# [Exercise passage]
----
= Denise Kirschner =

American mathematical biologist

Denise Ellen Kirschner is an American mathematical biologist and immunologist whose research topics include granulomas, HIV, tuberculosis, and the mechanisms by which disease pathogens interact with and persist in their hosts. She is a professor of microbiology and immunology at the University of Michigan, co-editor-in-chief of the Journal of Theoretical Biology, and former president of the Society for Mathematical Biology.

==Education and career==
Kirschner graduated from Tulane University in 1985, and completed her Ph.D. there in 1991. Her dissertation, Mathematical Modeling of the AIDS Virus in Epidemiology and Immunology, was jointly supervised by Jerome Goldstein and James (Mac) Hyman.

After postdoctoral research at Vanderbilt University, she was an assistant professor at Texas A&M University from 1994 to 1997 before moving to the University of Michigan.

She was president of the Society for Mathematical Biology from 2017 to 2019. She is a speaker of the IBS Biomedical Mathematics Group.
----
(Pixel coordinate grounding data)
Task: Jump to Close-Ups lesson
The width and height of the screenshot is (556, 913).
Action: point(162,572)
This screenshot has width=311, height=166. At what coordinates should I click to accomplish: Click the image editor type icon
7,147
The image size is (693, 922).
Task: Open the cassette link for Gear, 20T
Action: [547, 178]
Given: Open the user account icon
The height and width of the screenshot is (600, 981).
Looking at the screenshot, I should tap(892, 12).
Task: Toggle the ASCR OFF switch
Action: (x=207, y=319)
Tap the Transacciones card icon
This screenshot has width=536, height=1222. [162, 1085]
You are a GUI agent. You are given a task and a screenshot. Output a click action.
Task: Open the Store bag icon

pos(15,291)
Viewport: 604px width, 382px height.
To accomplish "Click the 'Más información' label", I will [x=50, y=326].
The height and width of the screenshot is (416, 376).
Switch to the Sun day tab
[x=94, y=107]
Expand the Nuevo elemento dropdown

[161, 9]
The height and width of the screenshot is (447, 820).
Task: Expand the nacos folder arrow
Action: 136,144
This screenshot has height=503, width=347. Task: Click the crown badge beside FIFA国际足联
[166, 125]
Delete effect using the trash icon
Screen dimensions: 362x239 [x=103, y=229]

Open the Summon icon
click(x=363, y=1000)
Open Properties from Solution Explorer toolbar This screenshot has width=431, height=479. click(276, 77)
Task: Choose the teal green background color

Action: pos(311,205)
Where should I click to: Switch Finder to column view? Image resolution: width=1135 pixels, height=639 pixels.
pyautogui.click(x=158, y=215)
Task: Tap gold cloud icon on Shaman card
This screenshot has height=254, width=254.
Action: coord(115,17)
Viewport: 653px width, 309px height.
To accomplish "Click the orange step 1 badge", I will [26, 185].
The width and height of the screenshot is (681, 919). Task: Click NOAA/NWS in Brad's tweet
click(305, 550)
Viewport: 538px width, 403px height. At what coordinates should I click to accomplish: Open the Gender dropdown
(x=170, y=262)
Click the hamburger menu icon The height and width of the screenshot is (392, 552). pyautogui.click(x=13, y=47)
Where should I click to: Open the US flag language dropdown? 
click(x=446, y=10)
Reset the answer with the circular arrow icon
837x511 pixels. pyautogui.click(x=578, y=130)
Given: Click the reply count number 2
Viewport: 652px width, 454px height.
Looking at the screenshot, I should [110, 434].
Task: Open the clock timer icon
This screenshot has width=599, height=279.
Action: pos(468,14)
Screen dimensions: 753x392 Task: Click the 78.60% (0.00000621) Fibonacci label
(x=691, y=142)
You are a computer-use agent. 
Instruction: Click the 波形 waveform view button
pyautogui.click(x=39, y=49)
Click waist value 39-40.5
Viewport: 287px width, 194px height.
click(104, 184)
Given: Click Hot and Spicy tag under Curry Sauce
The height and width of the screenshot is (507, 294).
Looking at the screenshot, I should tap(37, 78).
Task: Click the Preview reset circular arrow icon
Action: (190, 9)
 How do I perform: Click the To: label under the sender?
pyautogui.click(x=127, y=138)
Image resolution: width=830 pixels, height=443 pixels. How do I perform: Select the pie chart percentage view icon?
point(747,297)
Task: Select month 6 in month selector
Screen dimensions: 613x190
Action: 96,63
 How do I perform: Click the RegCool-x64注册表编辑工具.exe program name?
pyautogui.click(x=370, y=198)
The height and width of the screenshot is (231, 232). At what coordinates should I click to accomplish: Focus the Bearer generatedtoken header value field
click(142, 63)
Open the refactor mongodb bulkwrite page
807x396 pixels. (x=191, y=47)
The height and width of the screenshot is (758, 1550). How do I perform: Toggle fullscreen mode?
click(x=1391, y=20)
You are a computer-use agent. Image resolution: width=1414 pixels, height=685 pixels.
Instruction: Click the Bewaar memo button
----
# [Exercise objective]
According to the text about Denise Kirschner, which institution employed her as an assistant professor from 1994 to 1997? Answer using only the text about Denise Kirschner.

# [Written reply]
Texas A&M University employed her as an assistant professor from 1994 to 1997.